OSIRIS-REx MapCam image of Bennu.

(101955) Bennu (~500-meters-diameter asteroid)
Spacecraft discovery of activity: The NASA OSIRIS-REx spacecraft reached near-Earth asteroid Bennu in December, 2018 and began to orbit the rotating, rubble-pile asteroid. No tails or any evidence of dust activity had ever been observed at Bennu, yet in a remarkable turn of events, the OSIRIS-REx team observed 11 particle-ejection events from Bennu's surface by mid-March 2019 (see image below). While the science team tracked some of the ejected particles falling back to the surface, they are still trying to figure out why this asteroid is discarding rocks in the first place. Mission plans are to collect surface samples in 2020 for Earth return in 2023.

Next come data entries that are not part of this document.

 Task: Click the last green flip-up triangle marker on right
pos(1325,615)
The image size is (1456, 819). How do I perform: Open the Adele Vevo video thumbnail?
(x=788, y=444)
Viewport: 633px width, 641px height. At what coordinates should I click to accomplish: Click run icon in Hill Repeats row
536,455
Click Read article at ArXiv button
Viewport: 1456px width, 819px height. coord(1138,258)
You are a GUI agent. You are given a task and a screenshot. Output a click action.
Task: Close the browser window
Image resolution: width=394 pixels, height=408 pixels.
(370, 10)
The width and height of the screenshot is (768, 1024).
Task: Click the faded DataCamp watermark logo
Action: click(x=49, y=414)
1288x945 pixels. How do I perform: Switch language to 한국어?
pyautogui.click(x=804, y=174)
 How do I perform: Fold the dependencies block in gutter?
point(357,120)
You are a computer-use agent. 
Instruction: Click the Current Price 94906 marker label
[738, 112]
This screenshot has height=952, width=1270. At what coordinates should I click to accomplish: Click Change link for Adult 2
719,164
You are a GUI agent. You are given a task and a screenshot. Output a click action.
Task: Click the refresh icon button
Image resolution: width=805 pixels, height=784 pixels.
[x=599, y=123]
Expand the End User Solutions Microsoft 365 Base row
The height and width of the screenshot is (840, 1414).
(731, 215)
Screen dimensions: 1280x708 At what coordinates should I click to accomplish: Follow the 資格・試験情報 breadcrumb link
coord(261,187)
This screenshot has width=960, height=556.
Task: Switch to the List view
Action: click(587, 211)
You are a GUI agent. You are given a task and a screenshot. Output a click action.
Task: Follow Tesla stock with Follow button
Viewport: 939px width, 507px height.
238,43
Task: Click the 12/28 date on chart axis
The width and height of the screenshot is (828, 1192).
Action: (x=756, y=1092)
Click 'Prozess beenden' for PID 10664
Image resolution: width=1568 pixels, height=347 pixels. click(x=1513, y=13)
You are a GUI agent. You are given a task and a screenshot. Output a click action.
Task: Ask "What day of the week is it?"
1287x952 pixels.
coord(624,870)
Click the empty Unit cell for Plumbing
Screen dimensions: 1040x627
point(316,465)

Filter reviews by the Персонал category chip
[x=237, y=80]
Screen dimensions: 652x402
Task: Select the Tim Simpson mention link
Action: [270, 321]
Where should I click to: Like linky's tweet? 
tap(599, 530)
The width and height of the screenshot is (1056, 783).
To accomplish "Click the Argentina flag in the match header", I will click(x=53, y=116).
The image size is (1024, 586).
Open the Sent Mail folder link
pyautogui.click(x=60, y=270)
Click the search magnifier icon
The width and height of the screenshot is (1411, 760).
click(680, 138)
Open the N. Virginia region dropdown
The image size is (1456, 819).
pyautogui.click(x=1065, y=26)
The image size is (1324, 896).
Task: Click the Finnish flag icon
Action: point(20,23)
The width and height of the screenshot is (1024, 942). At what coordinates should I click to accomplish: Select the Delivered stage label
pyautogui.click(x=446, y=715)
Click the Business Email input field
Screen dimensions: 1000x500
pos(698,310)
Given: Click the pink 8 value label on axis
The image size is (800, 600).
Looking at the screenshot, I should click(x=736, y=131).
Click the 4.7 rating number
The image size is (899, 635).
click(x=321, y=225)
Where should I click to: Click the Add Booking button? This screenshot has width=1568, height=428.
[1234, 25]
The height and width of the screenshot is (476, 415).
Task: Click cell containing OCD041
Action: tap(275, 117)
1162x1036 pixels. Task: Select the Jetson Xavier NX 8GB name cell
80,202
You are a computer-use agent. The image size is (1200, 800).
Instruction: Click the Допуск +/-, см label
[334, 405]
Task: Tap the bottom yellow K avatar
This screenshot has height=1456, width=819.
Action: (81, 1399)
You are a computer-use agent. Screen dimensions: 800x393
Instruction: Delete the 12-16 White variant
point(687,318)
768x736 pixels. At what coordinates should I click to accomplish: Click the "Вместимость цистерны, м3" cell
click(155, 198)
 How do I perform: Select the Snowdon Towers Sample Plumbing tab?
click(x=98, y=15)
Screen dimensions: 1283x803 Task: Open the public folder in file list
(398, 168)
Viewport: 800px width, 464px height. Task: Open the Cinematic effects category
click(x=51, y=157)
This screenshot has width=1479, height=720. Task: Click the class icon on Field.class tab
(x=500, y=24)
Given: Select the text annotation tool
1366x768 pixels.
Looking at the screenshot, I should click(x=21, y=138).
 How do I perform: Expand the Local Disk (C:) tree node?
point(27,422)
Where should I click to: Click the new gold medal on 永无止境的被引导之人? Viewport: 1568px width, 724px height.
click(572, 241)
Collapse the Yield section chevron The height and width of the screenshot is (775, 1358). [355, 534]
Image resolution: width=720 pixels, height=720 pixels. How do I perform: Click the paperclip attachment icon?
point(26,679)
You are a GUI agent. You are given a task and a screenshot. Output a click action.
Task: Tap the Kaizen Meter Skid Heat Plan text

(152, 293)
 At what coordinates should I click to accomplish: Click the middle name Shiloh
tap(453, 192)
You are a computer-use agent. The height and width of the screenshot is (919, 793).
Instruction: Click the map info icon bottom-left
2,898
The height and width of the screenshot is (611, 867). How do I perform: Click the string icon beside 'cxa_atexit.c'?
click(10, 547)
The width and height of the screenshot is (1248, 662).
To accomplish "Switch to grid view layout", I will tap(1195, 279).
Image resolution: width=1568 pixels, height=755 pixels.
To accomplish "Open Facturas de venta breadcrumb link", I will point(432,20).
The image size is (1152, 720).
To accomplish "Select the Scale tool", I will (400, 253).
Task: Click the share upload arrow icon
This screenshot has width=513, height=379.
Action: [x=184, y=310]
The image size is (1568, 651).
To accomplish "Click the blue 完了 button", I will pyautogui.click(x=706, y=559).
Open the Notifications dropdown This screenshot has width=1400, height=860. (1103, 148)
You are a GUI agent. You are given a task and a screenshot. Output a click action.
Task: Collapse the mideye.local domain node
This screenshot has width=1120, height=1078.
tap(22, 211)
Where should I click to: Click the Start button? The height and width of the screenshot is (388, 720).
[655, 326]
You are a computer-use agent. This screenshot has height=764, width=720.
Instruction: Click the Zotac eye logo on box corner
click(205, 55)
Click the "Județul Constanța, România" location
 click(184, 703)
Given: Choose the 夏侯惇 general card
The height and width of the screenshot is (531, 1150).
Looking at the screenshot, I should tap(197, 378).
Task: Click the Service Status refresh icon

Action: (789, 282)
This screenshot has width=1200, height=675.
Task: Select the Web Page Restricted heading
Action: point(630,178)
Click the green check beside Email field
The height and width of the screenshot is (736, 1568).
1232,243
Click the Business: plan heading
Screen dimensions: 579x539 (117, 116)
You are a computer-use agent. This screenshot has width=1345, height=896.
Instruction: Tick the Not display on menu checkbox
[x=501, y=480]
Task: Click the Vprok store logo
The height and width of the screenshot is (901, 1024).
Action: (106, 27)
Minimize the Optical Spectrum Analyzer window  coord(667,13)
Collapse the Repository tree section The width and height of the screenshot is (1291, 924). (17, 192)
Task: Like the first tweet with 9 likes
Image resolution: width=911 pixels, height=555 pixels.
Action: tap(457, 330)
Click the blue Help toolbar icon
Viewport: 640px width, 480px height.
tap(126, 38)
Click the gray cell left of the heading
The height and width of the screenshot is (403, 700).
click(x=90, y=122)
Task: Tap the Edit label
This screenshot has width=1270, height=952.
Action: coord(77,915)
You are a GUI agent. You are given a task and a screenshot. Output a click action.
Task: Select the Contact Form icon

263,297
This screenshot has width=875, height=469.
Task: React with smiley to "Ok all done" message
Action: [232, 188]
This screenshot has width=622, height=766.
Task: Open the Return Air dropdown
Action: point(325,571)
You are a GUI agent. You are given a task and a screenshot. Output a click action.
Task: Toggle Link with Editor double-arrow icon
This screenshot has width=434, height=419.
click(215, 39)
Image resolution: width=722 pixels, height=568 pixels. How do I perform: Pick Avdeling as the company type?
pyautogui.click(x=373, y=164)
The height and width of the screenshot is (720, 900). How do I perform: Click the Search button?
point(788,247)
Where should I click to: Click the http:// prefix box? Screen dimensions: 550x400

Bennu images show particles ejected from asteroid.

NASA's OSIRIS-REx spacecraft acquired images of active asteroid (101955) Bennu on January 19, 2019. A NavCam short-exposure image was combined with a long-exposure image to reveal particles ejected from the surface.

Appreciating Asteroids

No longer is there a sharp difference between comets and asteroids. Now we have seen asteroids actively ejecting rocks or sporting sporadic dust tails. How rare are active asteroids? How icy could some really be? Continued studies of the details of dust tails will provide answers as scientists scout for new asteroid activity or reactivation. If, for instance, the dust activity is determined to be sublimation of ice, then researchers, such as David Jewitt (UCLA) and co-workers who studied asteroid P/2017 S5, say we should see tails appearing again at the active asteroid's next perihelion. Finding more icy small bodies is intriguing as they factor into hypotheses as potential impact-delivery systems of water to early Earth, but that's a complex issue! (See PSRD articles: The Complicated Origin of Earth's Water and Water, Carbonaceous Chondrites, and Earth.) From ejections of surface dust and centimeter-sized rocks that orbit and drop back down, to the formation of dust tails, we have many reasons to appreciate active asteroids and to anticipate future robotic spacecraft missions to them.

Asteroid P/2017 S5 with transient tail.

Asteroid P/2017 S5 with tail, as imaged by the WIYN telescope at Kitt Peak National Observatory, Arizona.